(Beginning of The data)
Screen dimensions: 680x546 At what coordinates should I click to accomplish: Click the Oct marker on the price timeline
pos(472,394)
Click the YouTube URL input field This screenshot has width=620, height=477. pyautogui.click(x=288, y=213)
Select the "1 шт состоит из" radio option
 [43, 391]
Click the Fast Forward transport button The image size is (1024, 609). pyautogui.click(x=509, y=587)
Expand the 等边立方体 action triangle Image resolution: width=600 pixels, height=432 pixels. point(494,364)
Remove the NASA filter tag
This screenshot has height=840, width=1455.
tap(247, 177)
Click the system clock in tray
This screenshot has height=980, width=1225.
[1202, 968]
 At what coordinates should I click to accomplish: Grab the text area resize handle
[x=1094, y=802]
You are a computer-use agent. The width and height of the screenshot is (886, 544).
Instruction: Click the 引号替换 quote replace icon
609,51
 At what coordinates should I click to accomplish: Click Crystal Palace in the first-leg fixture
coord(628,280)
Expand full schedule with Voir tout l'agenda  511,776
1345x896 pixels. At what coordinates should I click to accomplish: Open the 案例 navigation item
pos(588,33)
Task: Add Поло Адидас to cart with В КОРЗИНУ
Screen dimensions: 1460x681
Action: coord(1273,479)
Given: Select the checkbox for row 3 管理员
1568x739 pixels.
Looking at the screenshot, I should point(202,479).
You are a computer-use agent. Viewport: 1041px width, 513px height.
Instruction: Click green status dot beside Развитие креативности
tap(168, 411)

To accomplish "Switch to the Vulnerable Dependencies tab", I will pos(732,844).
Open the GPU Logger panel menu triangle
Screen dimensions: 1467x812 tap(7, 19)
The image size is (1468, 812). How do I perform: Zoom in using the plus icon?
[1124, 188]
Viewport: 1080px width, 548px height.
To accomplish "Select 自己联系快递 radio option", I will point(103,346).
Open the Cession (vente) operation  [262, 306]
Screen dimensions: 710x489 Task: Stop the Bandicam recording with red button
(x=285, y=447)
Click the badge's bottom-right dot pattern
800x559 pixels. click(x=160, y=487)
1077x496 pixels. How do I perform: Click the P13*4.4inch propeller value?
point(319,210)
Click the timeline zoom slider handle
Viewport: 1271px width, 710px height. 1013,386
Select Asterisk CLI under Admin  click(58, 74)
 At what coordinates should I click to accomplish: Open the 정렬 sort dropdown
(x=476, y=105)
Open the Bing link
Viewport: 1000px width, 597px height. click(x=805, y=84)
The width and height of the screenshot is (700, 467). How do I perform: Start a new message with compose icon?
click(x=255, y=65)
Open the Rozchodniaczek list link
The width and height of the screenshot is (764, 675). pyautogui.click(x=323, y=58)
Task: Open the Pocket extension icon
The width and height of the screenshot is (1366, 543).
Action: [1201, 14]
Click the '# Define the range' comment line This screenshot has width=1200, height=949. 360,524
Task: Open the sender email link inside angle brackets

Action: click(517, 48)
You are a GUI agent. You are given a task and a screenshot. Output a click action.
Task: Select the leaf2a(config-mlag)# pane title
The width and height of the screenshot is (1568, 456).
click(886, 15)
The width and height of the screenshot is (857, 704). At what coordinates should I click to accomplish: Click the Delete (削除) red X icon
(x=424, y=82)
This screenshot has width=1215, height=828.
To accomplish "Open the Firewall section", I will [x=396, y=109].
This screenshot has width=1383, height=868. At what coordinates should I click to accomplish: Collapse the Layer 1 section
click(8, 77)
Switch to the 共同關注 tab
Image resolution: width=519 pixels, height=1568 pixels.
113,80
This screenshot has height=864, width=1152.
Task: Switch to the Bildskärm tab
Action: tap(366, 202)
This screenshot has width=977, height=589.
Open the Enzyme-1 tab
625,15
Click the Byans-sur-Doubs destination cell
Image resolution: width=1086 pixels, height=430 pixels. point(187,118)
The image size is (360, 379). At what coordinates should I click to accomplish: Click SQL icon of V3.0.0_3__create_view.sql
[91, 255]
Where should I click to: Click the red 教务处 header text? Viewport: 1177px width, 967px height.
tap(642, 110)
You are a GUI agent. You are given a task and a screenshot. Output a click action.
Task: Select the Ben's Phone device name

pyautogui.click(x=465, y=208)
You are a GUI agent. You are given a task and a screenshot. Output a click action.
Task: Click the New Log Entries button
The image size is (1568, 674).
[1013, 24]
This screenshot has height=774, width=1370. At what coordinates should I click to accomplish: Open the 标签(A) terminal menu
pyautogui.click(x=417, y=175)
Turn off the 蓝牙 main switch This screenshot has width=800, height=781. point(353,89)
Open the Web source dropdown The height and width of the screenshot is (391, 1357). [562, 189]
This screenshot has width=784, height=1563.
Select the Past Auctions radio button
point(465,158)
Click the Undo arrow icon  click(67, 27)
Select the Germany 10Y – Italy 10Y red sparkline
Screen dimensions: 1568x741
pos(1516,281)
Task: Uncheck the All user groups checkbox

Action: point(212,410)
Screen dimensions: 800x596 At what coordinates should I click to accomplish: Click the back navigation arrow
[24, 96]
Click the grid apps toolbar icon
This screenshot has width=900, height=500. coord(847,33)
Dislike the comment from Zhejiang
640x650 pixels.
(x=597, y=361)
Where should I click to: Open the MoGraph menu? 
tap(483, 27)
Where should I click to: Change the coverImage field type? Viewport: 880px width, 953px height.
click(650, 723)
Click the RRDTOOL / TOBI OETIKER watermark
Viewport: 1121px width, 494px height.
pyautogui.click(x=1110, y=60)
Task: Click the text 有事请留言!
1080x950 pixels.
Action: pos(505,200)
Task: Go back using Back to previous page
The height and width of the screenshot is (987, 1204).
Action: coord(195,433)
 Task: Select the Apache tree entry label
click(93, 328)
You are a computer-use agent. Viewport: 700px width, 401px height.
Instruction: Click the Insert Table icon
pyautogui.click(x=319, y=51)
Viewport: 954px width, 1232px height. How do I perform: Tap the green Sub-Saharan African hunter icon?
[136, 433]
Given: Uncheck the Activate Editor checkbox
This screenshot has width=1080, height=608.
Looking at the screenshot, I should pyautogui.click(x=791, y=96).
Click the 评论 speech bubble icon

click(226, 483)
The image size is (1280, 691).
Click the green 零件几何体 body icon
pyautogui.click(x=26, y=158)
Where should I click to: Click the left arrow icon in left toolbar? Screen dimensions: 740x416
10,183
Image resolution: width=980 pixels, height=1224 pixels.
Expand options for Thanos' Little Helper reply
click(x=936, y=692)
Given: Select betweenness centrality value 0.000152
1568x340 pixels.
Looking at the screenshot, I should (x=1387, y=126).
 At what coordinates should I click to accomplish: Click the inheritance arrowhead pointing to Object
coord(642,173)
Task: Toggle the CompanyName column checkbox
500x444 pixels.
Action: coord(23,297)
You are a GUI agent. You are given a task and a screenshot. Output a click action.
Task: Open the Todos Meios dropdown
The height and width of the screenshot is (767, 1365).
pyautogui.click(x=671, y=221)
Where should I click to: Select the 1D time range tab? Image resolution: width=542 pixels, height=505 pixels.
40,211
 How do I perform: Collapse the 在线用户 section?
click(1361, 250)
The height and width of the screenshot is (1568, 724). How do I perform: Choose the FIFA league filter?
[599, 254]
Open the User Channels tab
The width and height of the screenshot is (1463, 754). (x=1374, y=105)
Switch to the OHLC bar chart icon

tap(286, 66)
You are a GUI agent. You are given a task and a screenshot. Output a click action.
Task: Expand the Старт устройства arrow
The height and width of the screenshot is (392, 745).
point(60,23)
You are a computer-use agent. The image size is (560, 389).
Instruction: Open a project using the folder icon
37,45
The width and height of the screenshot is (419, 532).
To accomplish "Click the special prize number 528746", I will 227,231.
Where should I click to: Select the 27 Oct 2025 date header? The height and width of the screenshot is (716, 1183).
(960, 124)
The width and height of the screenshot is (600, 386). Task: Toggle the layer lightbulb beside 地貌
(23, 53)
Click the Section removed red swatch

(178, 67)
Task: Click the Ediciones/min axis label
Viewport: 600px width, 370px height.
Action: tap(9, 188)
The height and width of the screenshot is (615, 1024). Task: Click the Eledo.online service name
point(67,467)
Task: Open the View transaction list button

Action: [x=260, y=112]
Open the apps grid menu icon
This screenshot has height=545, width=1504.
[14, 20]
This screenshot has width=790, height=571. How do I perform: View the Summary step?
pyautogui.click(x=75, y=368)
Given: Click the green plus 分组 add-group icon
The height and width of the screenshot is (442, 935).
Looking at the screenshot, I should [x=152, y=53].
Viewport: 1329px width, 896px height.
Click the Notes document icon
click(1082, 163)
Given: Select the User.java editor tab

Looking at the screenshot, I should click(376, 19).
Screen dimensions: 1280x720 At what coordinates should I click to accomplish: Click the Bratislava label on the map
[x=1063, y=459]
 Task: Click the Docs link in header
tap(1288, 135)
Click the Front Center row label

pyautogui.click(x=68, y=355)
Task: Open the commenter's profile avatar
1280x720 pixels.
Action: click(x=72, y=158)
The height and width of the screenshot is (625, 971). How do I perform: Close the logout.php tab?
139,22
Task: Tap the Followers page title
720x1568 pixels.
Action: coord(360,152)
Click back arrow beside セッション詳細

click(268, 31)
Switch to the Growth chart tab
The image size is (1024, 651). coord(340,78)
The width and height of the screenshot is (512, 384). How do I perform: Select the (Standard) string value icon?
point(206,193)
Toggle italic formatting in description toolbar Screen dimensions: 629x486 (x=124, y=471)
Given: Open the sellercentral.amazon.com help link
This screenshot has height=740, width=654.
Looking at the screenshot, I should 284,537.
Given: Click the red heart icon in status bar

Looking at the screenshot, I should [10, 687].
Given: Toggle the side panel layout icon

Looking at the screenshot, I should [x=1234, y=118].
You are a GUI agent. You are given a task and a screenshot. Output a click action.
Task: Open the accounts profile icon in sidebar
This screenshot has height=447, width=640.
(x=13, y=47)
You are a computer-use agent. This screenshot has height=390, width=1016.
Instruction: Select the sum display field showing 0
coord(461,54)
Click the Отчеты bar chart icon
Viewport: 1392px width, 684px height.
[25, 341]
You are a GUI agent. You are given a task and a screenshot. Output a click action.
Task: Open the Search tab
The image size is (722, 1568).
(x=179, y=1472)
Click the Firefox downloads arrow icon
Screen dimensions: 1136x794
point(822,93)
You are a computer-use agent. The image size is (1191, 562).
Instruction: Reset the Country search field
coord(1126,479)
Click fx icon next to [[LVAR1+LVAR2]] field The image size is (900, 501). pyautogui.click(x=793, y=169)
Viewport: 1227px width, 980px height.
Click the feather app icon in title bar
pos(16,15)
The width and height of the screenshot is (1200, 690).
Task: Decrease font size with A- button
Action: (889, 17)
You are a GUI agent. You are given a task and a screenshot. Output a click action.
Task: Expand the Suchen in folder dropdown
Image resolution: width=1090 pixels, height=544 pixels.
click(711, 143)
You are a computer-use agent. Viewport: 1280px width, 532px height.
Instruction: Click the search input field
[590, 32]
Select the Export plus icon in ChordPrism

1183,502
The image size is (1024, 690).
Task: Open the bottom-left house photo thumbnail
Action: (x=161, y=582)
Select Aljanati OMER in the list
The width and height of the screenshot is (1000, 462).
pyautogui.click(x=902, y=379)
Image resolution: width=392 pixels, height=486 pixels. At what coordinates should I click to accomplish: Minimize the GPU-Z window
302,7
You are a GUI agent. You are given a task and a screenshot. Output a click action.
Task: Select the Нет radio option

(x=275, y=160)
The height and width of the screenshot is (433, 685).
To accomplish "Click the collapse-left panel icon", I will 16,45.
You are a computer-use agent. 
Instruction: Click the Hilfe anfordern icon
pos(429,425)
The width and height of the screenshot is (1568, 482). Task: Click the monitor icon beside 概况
(End of The data)
Count the lines above that contain the word "profile". Write only the number.

*Written answer:*
2